Blockchain's Two-Flavored Appeal

A recent story in Medium describes yet again quite well why blockchains don't solve any real problems: Blockchain is not only crappy technology but a bad vision for the future.

So what is their irresistible appeal?

Bitcoins remind me of a story from the late chair of the Princeton University astronomy department. In 1950 Immanuel Velikovsky published Worlds in Collision, a controversial best-selling book that claimed that 3500 years ago Venus and Mars swooped near the earth, causing catastrophes that were passed down in religions and mythologies.

The astronomer was talking to an anthropologist at a party, and the book came up.

"The astronomy is nonsense," said the astronomer, "but the anthropology is really interesting."

"Funny," replied the anthropologist, "I was going to say almost the same thing."

Bitcoin and blockchains lash together an unusual distributed database with a libertarian economic model.

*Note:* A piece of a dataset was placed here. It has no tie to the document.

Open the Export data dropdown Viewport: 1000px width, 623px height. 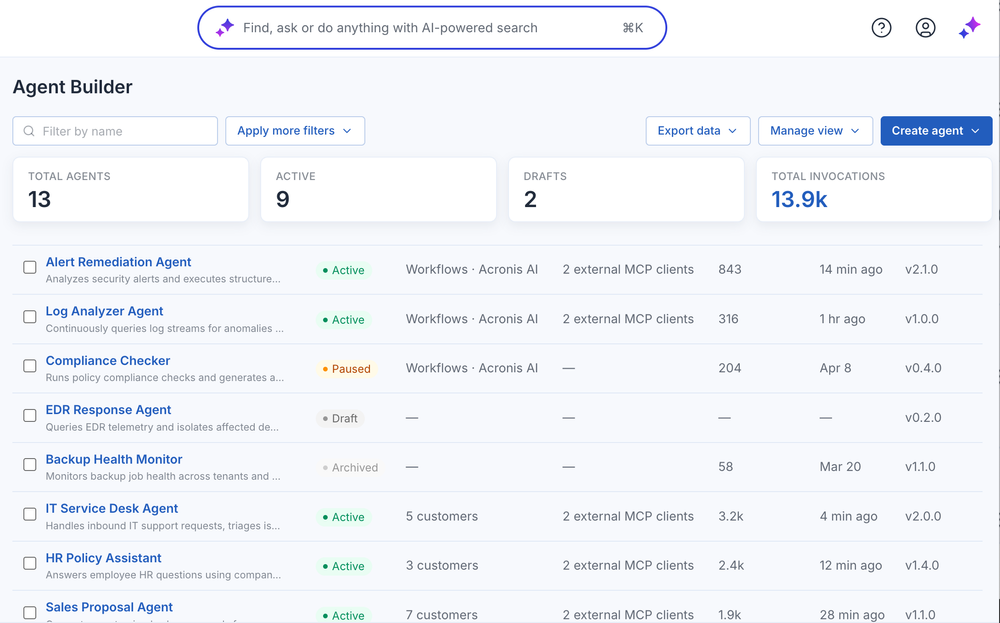click(x=698, y=131)
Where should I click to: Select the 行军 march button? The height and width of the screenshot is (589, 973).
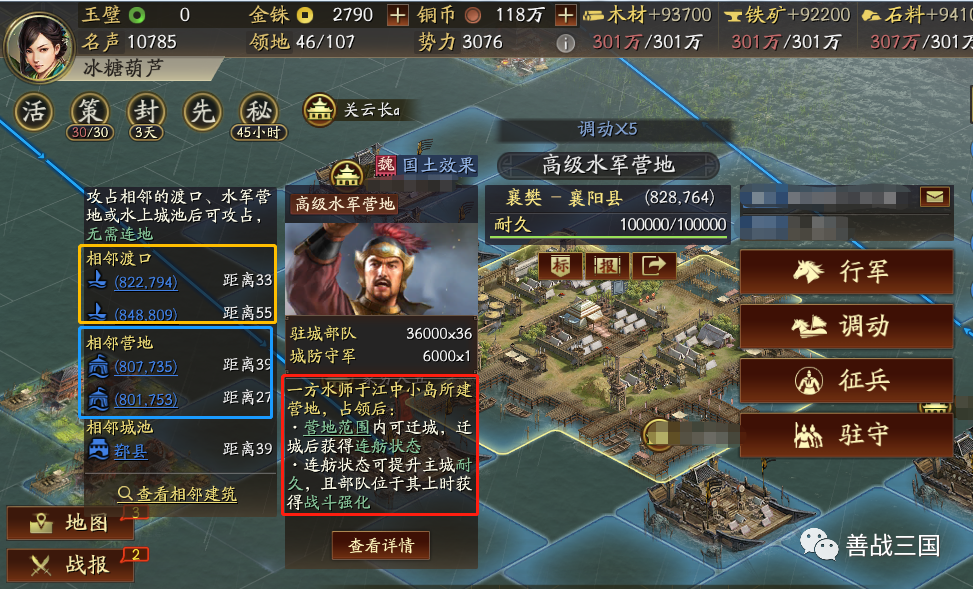[x=846, y=272]
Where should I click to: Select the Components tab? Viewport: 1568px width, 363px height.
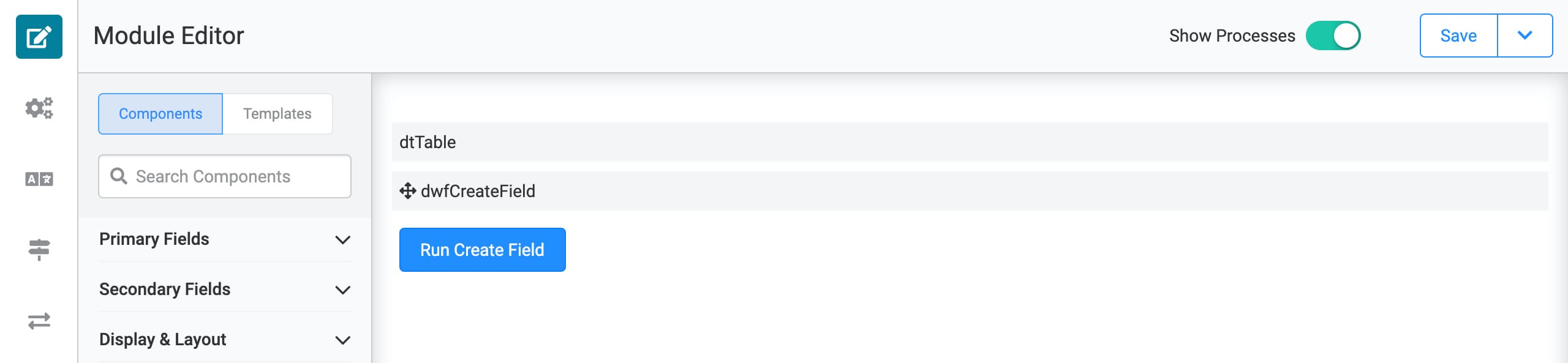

People who understand databases realize that blockchains only work as long as there are incentives to keep a sufficient number of non-colluding miners active, preventing collusion is probably impossible, and that scaling blockchains up to handle an interesting transaction rate is very hard, but that no-government money is really interesting.

People who understand economics and particularly economic history understand why central banks manage their currencies, thin markets like the ones for cryptocurrencies are easy to corrupt, and a payment system needs a way to undo bogus payments, but that free permanent database ledger is really interesting.

Not surprisingly, the most enthusiastic bitcoin and blockchain proponents are the ones who understand neither databases nor economics.